* DIRECTION:
Carry on the commentary about China's state-owned firms from where it stops, in the same voice.

Worse is the state directing private investment.  People risking capital know what good R&D is.  People risking other people’s money don’t.  And they’re far more tempted to consider political reasons than good science.

China’s state-sector reforms in the 1990s went for the low-hanging fruit. A decade ago angry workers were easily cowed into submission by police or bought off with handouts. But any further reform would affect the interests of people in the top echelons of the party as well as their families, who have extensive connections with state-owned firms.

Zhu Rongji, the former prime minister whose reforms obliterated many of China’s state-owned firms in the late 1990s, has also gone on the attack. In April he made a rare public appearance at his alma mater, Tsinghua University. He handed over copies of a four-volume collection of his speeches, due to be published later this year, and pointedly invited readers to “make comparisons with the situation today”. To his supporters, the present looks grim.

Top echelons of the ruling communists, as well as their families, are well connected with state-owned firms?  No wonder they have negative returns on equity.  They’re stealing money from these SOEs.  This is everything the communists said the capitalists did.  And here the wealthy communist elite are doing it themselves.  Exploiting the poor working class.  How ironic.

* DATA:
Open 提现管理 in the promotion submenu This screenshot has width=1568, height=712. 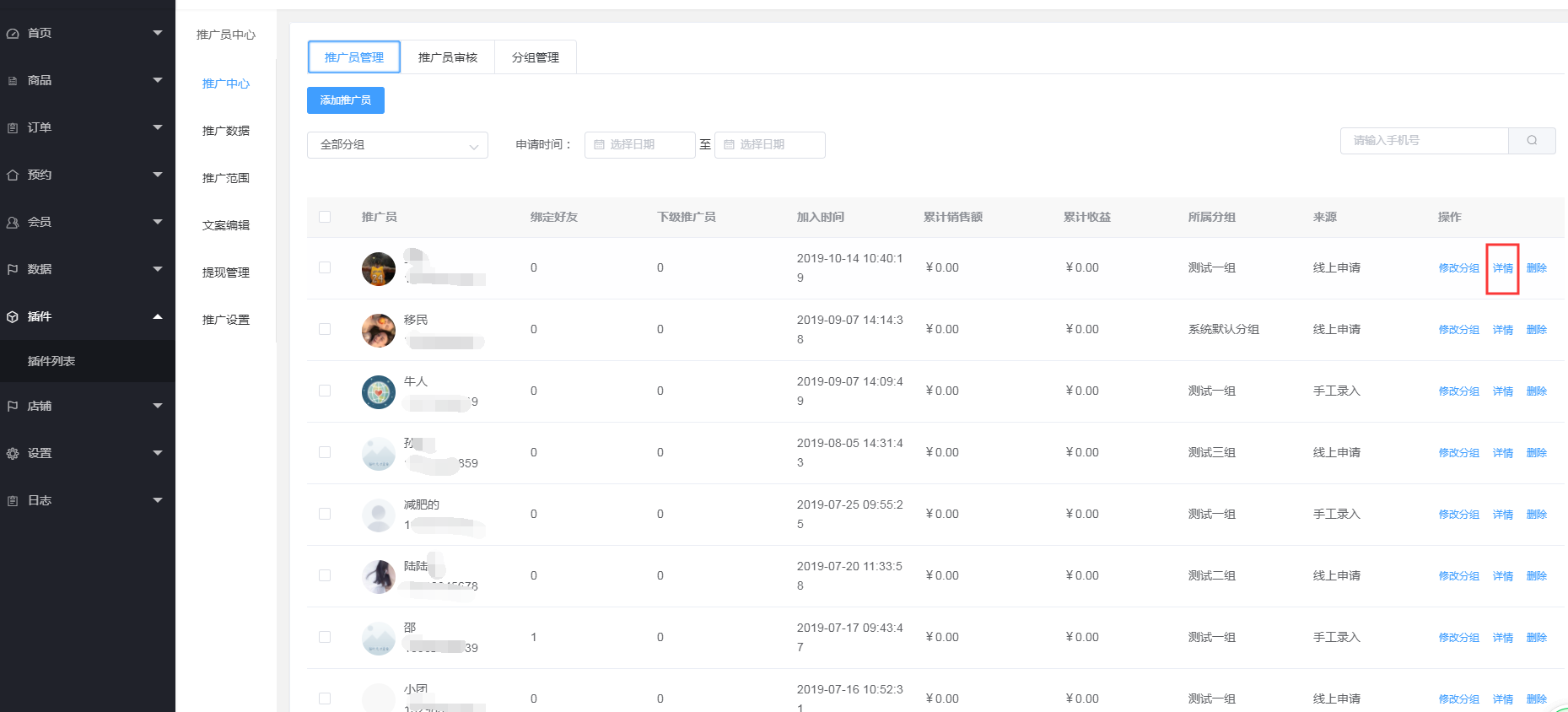pos(226,272)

* FINAL RESULT:
Maybe the Chinese are just drunk with power.  Or on that fine Kentucky bourbon.

You’re going to Work until you’re Dead

The Chinese economy is a house of cards.  Much like it was in Japan in the Eighties.  And it will crash.  One day.  Just as the Japanese economy fell.  And no doubt a round of deflation will follow.  Like in Japan.  The Chinese are already raising interest rates to stamp out inflation.  To try and stop a bubble in their economy.  Much like the rest of world is.  Well, pretty much everyone but Ben Bernanke in the U.S.  Who may still try another round of quantitative easing.  Silly Americans.  Adding inflation to high unemployment only gets you the misery of the Seventies.  Carter‘s stagflation.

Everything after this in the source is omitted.